According to historian Saul Cornell:

A profound change in the nature of American gun culture occurred in the early decades of the new [19th] century. Americans began sporting weapons designed primarily for personal self-defense. The expanding economy of the new century made a staggering array of these personal weapons readily available to consumers. In addition to pistols, there was a gruesome assortment of edged weapons, which were more reliable and hence more deadly than handguns. Sword canes, small daggers such as the dirk, or the fearsome knife that came to define the rough-and-tumble world of frontier life, the bowie knife rounded out the options available to those who wished to arm themselves with a dependable edged weapon. While many citizens outfitted themselves with these weapons, others recoiled at their countrymen's penchant for traveling armed and demanded that their legislatures take strong measures to regulate, and in some cases prohibit, this practice. The enactment of these early gun control statutes prompted a backlash that produced the first systematic defense of an individual right to bear arms in self-defense.

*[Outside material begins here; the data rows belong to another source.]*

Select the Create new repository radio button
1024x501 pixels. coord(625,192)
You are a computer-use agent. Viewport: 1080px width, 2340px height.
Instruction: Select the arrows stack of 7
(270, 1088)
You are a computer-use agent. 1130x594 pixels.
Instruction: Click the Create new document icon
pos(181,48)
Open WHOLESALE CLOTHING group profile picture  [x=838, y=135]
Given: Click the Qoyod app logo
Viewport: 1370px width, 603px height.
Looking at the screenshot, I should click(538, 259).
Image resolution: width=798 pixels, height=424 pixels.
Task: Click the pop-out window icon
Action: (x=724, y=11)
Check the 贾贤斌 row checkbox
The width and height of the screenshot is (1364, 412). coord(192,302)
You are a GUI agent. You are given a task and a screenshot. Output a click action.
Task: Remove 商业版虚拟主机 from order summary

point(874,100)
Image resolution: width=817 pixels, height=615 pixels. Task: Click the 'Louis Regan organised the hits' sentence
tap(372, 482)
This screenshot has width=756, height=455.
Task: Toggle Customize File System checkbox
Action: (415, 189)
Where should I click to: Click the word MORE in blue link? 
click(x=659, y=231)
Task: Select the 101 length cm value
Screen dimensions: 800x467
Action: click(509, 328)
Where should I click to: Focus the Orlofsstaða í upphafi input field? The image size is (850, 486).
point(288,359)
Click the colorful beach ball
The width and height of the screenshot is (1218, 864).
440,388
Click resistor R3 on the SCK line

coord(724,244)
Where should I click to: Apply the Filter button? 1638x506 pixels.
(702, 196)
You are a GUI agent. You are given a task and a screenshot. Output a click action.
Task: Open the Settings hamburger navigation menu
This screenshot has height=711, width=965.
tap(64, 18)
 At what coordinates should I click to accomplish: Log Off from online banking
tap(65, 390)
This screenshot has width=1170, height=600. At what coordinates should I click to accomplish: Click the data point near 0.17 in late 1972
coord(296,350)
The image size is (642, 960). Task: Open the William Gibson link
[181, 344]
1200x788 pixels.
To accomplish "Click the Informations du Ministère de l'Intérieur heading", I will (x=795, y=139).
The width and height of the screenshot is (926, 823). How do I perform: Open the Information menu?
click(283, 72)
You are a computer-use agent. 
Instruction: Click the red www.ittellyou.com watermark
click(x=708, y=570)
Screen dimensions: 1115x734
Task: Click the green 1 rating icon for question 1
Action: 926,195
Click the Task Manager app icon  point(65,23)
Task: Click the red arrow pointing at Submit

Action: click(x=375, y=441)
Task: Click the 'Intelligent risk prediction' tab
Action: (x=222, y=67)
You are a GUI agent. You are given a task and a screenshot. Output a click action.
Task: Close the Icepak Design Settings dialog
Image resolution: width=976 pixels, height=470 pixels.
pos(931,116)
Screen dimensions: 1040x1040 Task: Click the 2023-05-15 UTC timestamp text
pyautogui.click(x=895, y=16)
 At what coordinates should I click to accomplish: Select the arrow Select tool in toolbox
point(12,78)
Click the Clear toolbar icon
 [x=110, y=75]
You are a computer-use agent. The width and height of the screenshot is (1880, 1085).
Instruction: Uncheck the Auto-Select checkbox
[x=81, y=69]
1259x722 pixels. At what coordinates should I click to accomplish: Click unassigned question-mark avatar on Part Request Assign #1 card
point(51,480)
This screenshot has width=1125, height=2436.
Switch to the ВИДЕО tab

Kentucky passed the first law designed to curb the practice of carrying concealed weapons in 1813. Violation of the statues was punishable by a hefty fine of one hundred dollars. That same year, Louisiana passed an even more comprehensive act banning concealed weapons. Indiana adopted a ban on concelaed weapons in 1820. Said New York's Governor De Witt Clinton: "Our present criminal code does not sufficiently provide against the consequences which may result from carrying secret arms and weapons." In the ensuing decades, Georgia, Virginia, Alabama, and Ohio enacted laws against concealed weapons.